After the database has been closed, it can be re-opened under a different
logical name.
> You can open a read-write connection to a database which was originally
> opened by another thread using the classpath subprotocol
> --------------------------------------------------------------------------------------------------------------------------------
>
> Key: DERBY-4172
> URL: https://issues.apache.org/jira/browse/DERBY-4172
> Project: Derby
> Issue Type: Bug
> Components: JDBC
> Affects Versions: 10.6.0.0
> Reporter: Rick Hillegas
>
> The original connection, using the classpath subprotocol, was supposed to
> open the DATABASE (not the connection) as read-only, according to the
> Developer's Guide section titled "Database connection examples". However, I
> am able to write to this database in another connection which opens the
> database using the default, file-based protocol.
> At a minimum, the documentation is wrong. But the documentation may be trying
> to impose a consistent, easily described model on the behavior of our
> subprotocols. It may be that the behavior of our subprotocols cannot be
> described by a simple set of rules that users can grasp easily.

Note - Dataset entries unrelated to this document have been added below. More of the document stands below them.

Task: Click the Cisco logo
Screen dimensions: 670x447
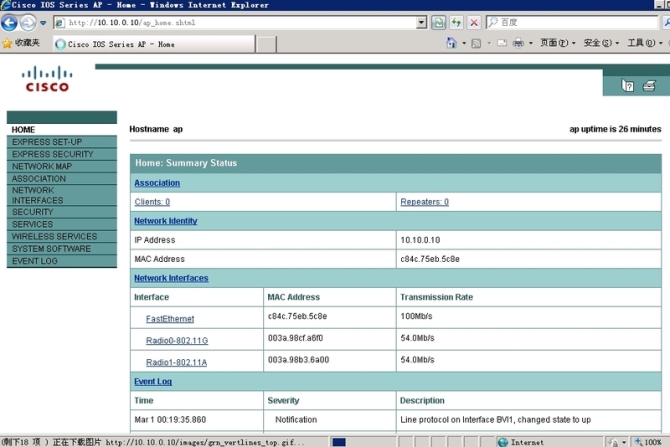Action: (x=47, y=79)
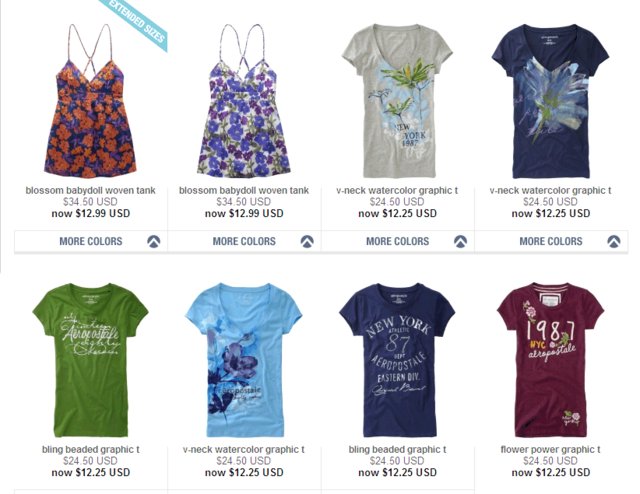Image resolution: width=640 pixels, height=494 pixels.
Task: Select the green Aeropostale beaded tee image
Action: (x=90, y=360)
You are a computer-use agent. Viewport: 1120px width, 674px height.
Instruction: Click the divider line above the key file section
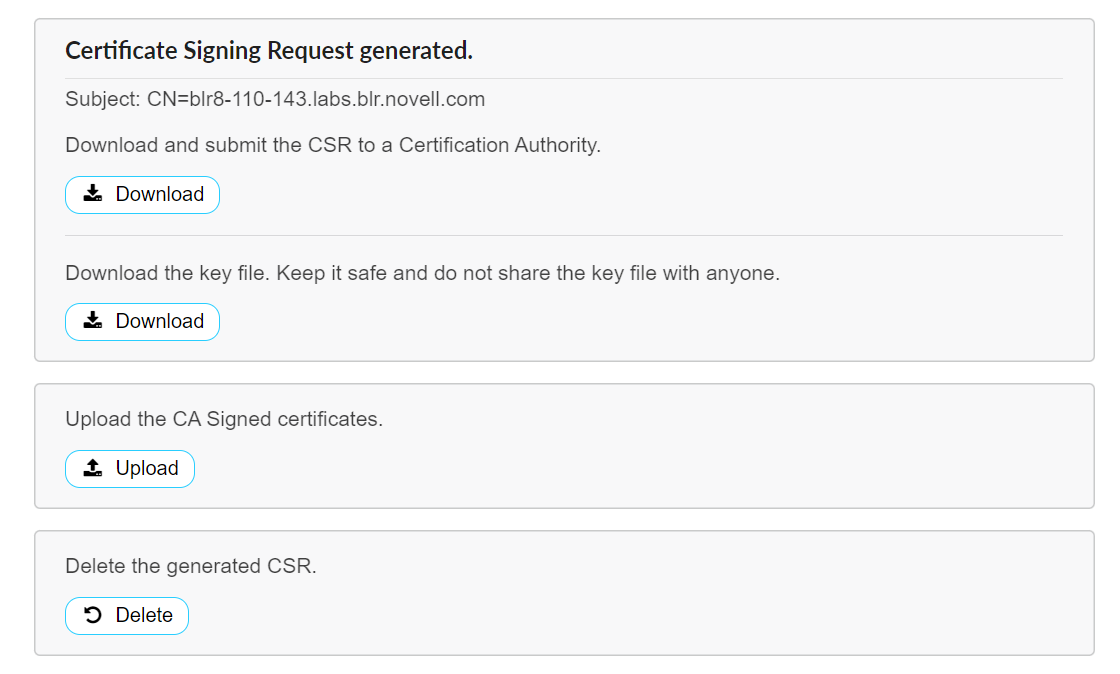click(x=564, y=236)
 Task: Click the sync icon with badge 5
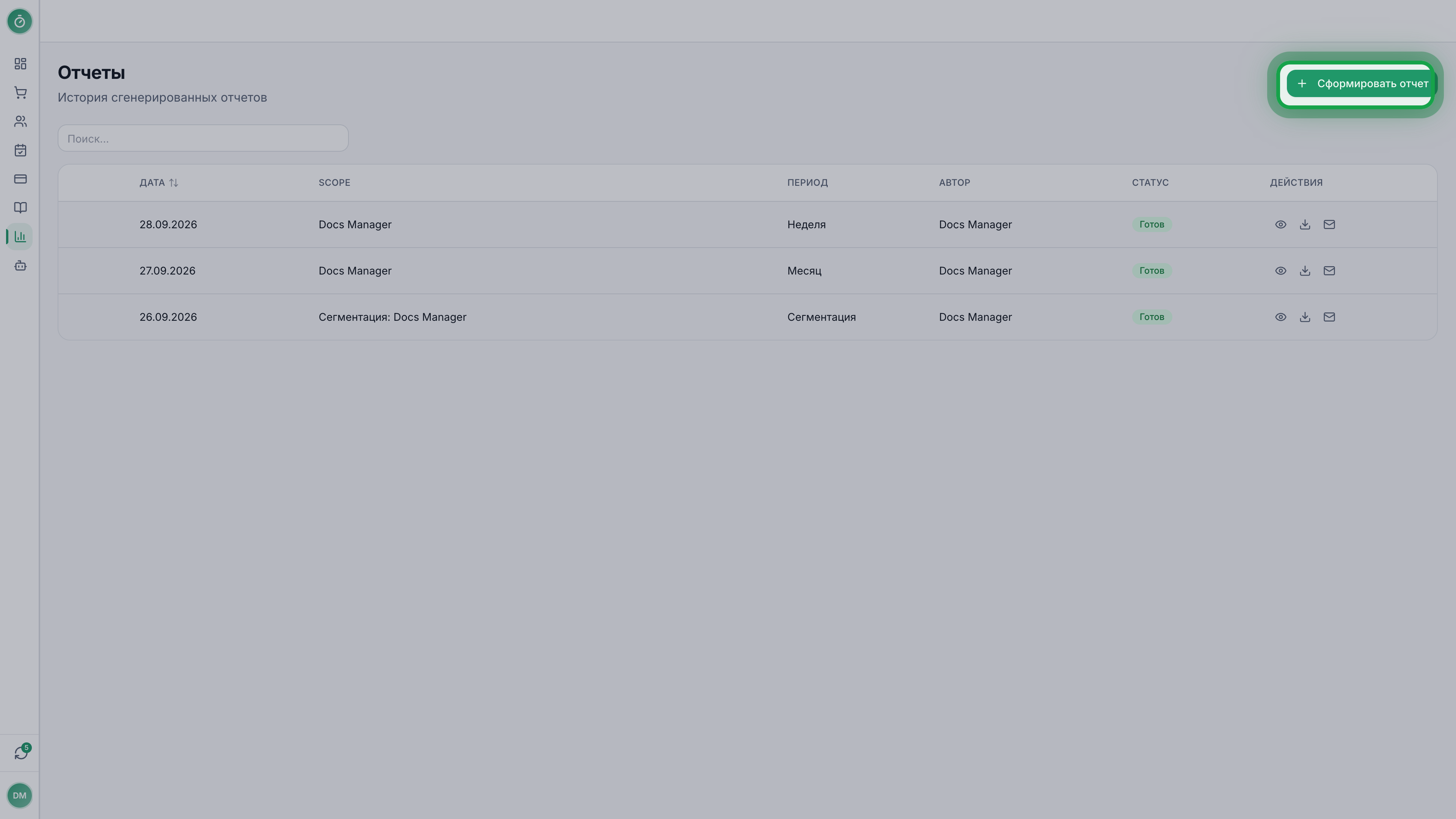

> To show this problem, I created a database and then moved it into a directory
> on my classpath (in this case, trunk/classes). Here is a script which shows
> this behavior:
> connect 'jdbc:derby:classpath:derby10.6' as conn1;
> -- fails because a database which is opened on the classpath is supposed to
> be marked as read-only
> insert into t( a ) values 1;
> connect 'jdbc:derby:trunk/classes/derby10.6' as conn2;
> -- this succeeds even though the database is supposed to be read-only
> -- according to the Developer's Guide section "Database connection examples"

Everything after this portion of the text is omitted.